The Atmospheric Remote‐sensing Infrared Exoplanet Large‐survey, or ARIEL, mission will become the fourth medium-class mission in ESA’s Cosmic Vision plan, which picks the agency’s future space science projects in large, medium and small cost classifications.
Development of ARIEL’s scientific payload and leadership of the mission’s science team will be based in the United Kingdom. A European contractor for the ARIEL spacecraft platform will be selected after ESA formally gives a go-ahead for the mission in 2020.
ARIEL is not designed to find new worlds. Instead, ARIEL will follow up on the thousands of exoplanets discovered by other space telescopes, including NASA’s Kepler observatory and the Transiting Exoplanet Survey Satellite set for launch in the coming weeks. ESA’s Gaia mission, and future European space telescopes like CHEOPS and PLATO, will also expand the exoplanet search.
ARIEL will also build on potential discoveries from the James Webb Space Telescope, set for launch next year. JWST carries a much larger telescope than ARIEL, but its scientific workload will be shared by astronomers probing a range of topics, from the emergence of galaxies after the Big Bang to planets in our own solar system.
By contrast, ARIEL will be dedicated to exoplanet research.
“Although we’ve now discovered around 3,800 planets orbiting other stars, the nature of these exoplanets remains largely mysterious,” said Giovanna Tinetti, ARIEL’s principal investigator at University College London. “ARIEL will study a statistically large sample of exoplanets to give us a truly representative picture of what these planets are like. This will enable us to answer questions about how the chemistry of a planet links to the environment in which it forms, and how its birth and evolution are affected by its parent star.”
ARIEL will launch in mid-2028 on an Ariane 62 rocket from the European-run spaceport in French Guiana, departing to the L2 Lagrange point, a gravitationally-stable location nearly a million miles (1.5 million kilometres) from Earth in the direction away from the sun.
Equipped with a metre-class (3.1-foot) primary mirror, ARIEL’s telescope will observe planets as they pass in front of their host star. A near-infrared spectrometer on-board the observatory will break apart the starlight that passes through each planet’s atmosphere, allowing astronomers to determine how much of it is made up by life-supporting molecules like water vapor, carbon dioxide and methane.
ARIEL will also detect the presence of metallic compounds, ESA said, allowing scientists to tie each exoplanet’s composition to its parent star. With observations of a wide range of planets, ranging from gaseous Jupiter and Neptune-sized worlds to rocky super-Earths, researchers hope to build up a statistical catalog showing how different types of stars may determine the chemistry of their planetary companions.
“ARIEL is a logical next step in exoplanet science, allowing us to progress on key science questions regarding their formation and evolution, while also helping us to understand Earth’s place in the Universe,” said Günther Hasinger, ESA director of science. “ARIEL will allow European scientists to maintain competitiveness in this dynamic field. It will build on the experiences and knowledge gained from previous exoplanet missions.”

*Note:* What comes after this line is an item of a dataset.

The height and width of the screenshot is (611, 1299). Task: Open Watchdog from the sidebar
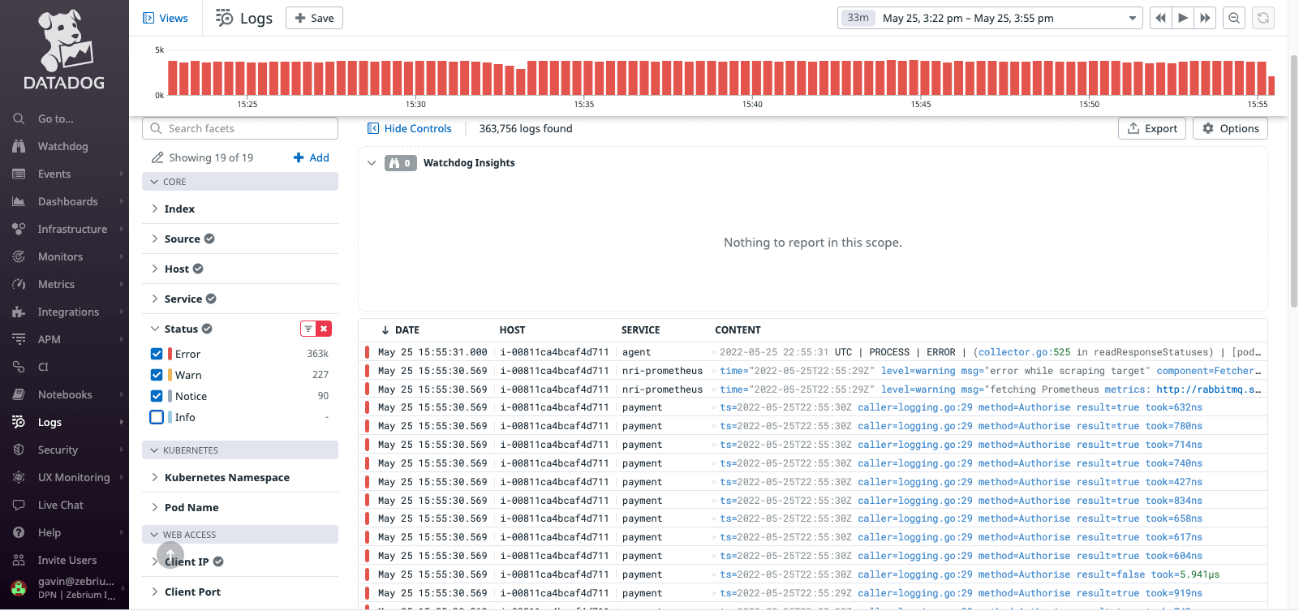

The new European space telescope will focus on warm and hot planets in orbits hugging their parent stars. Heat energy keeps a planet’s atmosphere circulating and can pull out molecules from a planet’s interior, giving telescopes an accurate measurement of a faraway world’s bulk composition.
Another sensor in ARIEL’s science package will be capable of detecting the presence of clouds in the atmospheres of exoplanets.
Planned for a four-year mission, ARIEL’s repeated observations of the same planet will allow astronomers, in some cases, to tease out daily and seasonal changes as the world rotates and revolves around its host star.
Some potentially habitable exoplanets could be probed by ARIEL, but the mission’s objectives focus on a broader set of targets.
ARIEL builds on several previous mission concepts aimed at studying exoplanet atmospheres. But ESA passed over those proposals on cost and technical grounds.
Tinetti’s team submitted the ARIEL proposal after ESA passed on a similar mission concept named EChO, which would have characterized the atmospheres of planets around other stars. ESA instead selected PLATO, an observatory designed to find new exoplanets and measure their mass, size and density, as the third medium-class Cosmic Vision mission.
Scientists and engineers designed ARIEL’s instruments to cover a more narrow range of visible and infrared wavelengths, resulting in a simplified, lighter payload, officials said.
“It is wonderful news that ESA have selected ARIEL for the next medium-class science mission,” said Paul Eccleston, the ARIEL consortium’s project manager at the Rutherford Appleton Laboratory. “The team are very excited to have the opportunity to realise the mission we’ve been developing for the last two years. ARIEL will revolutionise our understanding of how planetary systems form and evolve, helping us put our own solar system into context and compare it to our neighbours in the galaxy.”
ARIEL is expected to weigh around 2,900 pounds — 1,300 kilogrammes — at the time of liftoff.
ESA’s cost cap for the mission is around 450 million euros, or $550 million at current exchange rates. That cost figure does not include financial contributions from ESA members, led by the UK Space Agency, which is set to provide a multimillion-dollar investment to support development of ARIEL’s telescope and science instruments.
The ARIEL science payload will be assembled and tested at the Rutherford Appleton Laboratory in Harwell, Oxfordshire.
France, Italy, Poland, Spain, the Netherlands, Belgium, Austria, Denmark, Ireland, Hungary, Sweden, Czech Republic, Germany and Portugal are also part of the ARIEL consortium. A U.S. contribution to the mission is being studied by NASA.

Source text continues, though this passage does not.